= Multidimensional Scale of Perceived Social Support =

Psychological measurement instrument

The Multidimensional Scale of Perceived Social Support (MSPSS) is a widely used psychological measurement instrument to assess an individual's perceived social support from three sources: family, friends, and a significant other. The instrument consists of 12 self-report items, grouped into three corresponding subscales. Responses are recorded using a Likert-type scale, and scores may be calculated for each subscale as well as for an overall measure of perceived social support.

The scale was developed during the early to mid-1980s by Gregory D. Zimet, Nancy W. Dahlem, Sara G. Zimet, and Gordon K. Farley, and was first published in 1988 in the Journal of Personality Assessment. It was designed as a brief measure of perceived social support for use in research settings. It has been applied in numerous peer‑reviewed studies, across many populations and cultural contexts, to assess perceived social support in both clinical and non‑clinical settings.

== Background and development ==
Research on social support in psychology has distinguished between received support and perceived social support, with the latter referring to an individual’s subjective evaluation of the availability and adequacy of supportive relationships. During the 1970s and 1980s, a number of instruments were developed to measure social support; however, many existing measures were either lengthy or did not differentiate between sources of support.

The Multidimensional Scale of Perceived Social Support was developed in the early to mid-1980s by the scale's authors. They aimed to create a brief self-report measure that distinguished between different sources of perceived social support rather than treating social support as a unitary construct. The scale was conceptualized as comprising three domains - family, friends, and a significant other - reflecting categories commonly identified in the social support literature.

The initial description of the instrument, including its development and preliminary evaluation, was published in Journal of Personality Assessment.
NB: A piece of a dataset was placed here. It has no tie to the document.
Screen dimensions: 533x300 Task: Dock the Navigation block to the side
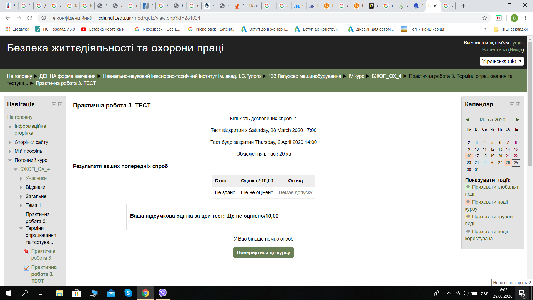pyautogui.click(x=60, y=104)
The measure was intended for use in research settings and was designed to be applicable to both adolescent and adult populations. Following its publication, the scale was examined by independent researchers in a range of samples, contributing to subsequent analyses of its structure and measurement characteristics. The scale is available for use in research settings without charge and does not require formal permission, provided that the original publication is appropriately cited.

== Description of the scale ==
The Multidimensional Scale of Perceived Social Support consists of 12 self-report items designed to assess an individual's perception of social support. The items are grouped into three four-item subscales, each representing a different source of perceived support: family, friends, and a significant other.
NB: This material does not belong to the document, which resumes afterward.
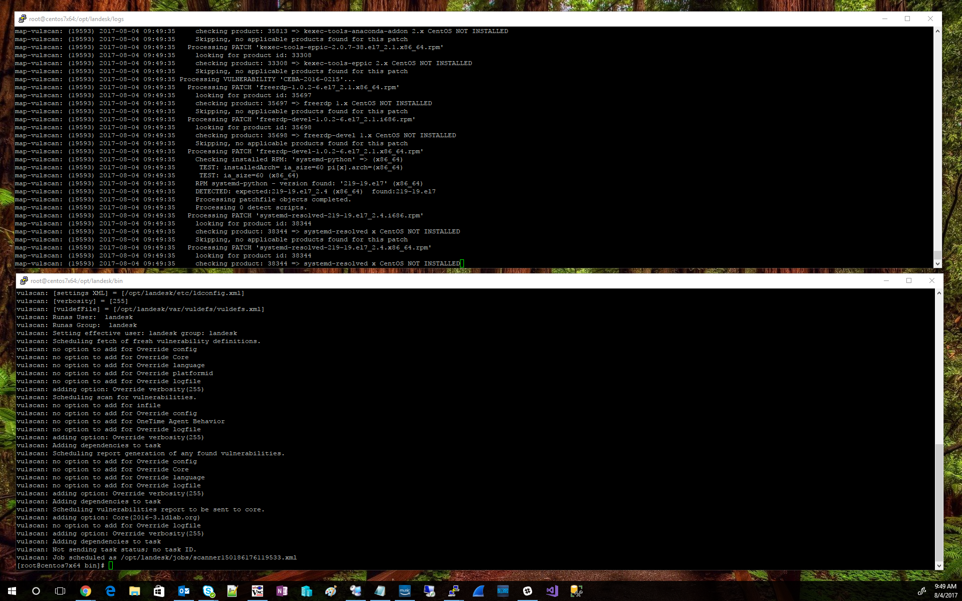Click the down arrow on the logs window scrollbar
Screen dimensions: 962x601
937,263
Each item is rated using a Likert-type response scale. The scale was originally developed with a seven-point response format ranging from strong disagreement to strong agreement, although some later studies have employed a five-point scale. Scores for each subscale are typically calculated by averaging the responses to the corresponding items, and an overall perceived social support score may be derived by averaging all 12 items. Higher scores indicate greater perceived social support. The wording of the items focuses on the perceived availability and adequacy of emotional and instrumental support rather than on the frequency of received support. The scale does not assess the size of an individual's social network or the objective provision of support.
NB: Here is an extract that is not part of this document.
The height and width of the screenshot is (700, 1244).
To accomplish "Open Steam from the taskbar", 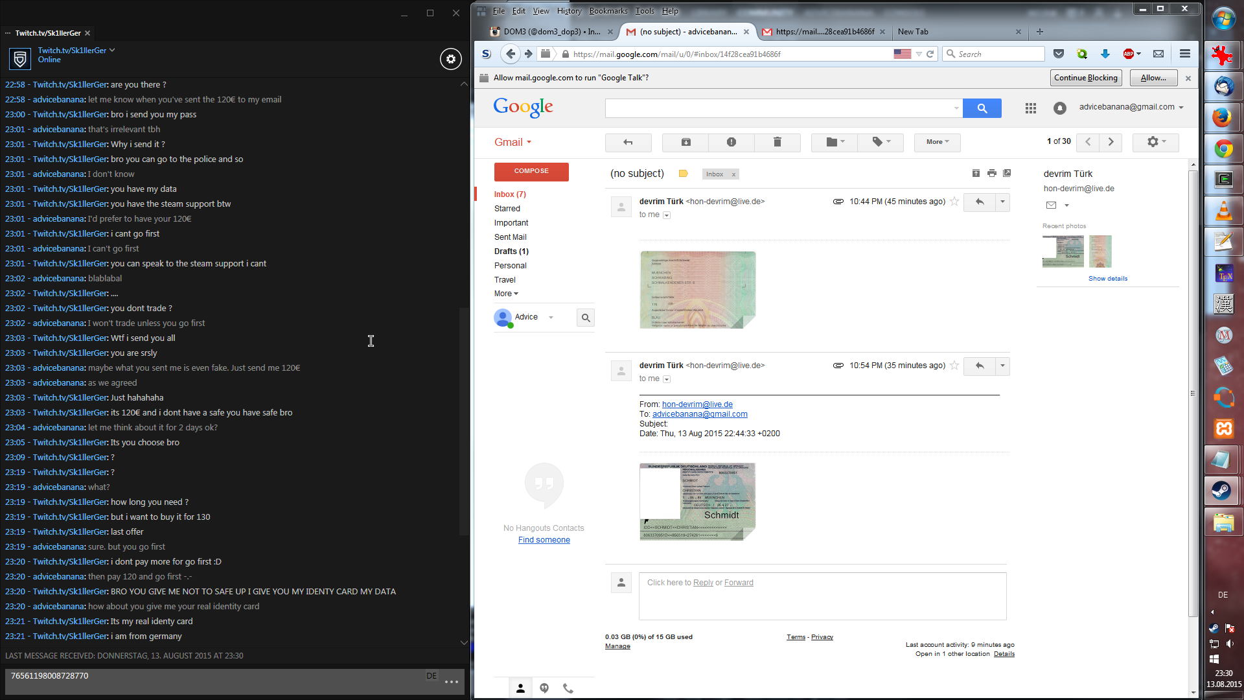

The MSPSS is intended for use with adolescents and adults and has been administered in both paper-based and electronic formats in research settings. Variations in response scale labeling and scoring procedures have appeared in the literature, particularly in translated and adapted versions of the instrument.

== Criticism and limitations ==
The Multidimensional Scale of Perceived Social Support is a self-report instrument, and responses can be influenced by individual differences in perception or response style. The scale assesses subjective evaluations of social support rather than objective characteristics of social relationships or the amount of support received.

The use of the MSPSS in different cultural contexts has been examined in the literature. Although translated versions are widely used, some studies have noted that cultural differences in the interpretation of social relationships may influence responses to certain items. As a result, the comparability of scores across cultures may depend on the specific adaptation and population studied.

The scale focuses on perceived availability of support and does not include measures of social network structure or specific types of support. In some research contexts, it is therefore used alongside other instruments when a more detailed assessment of social relationships is required.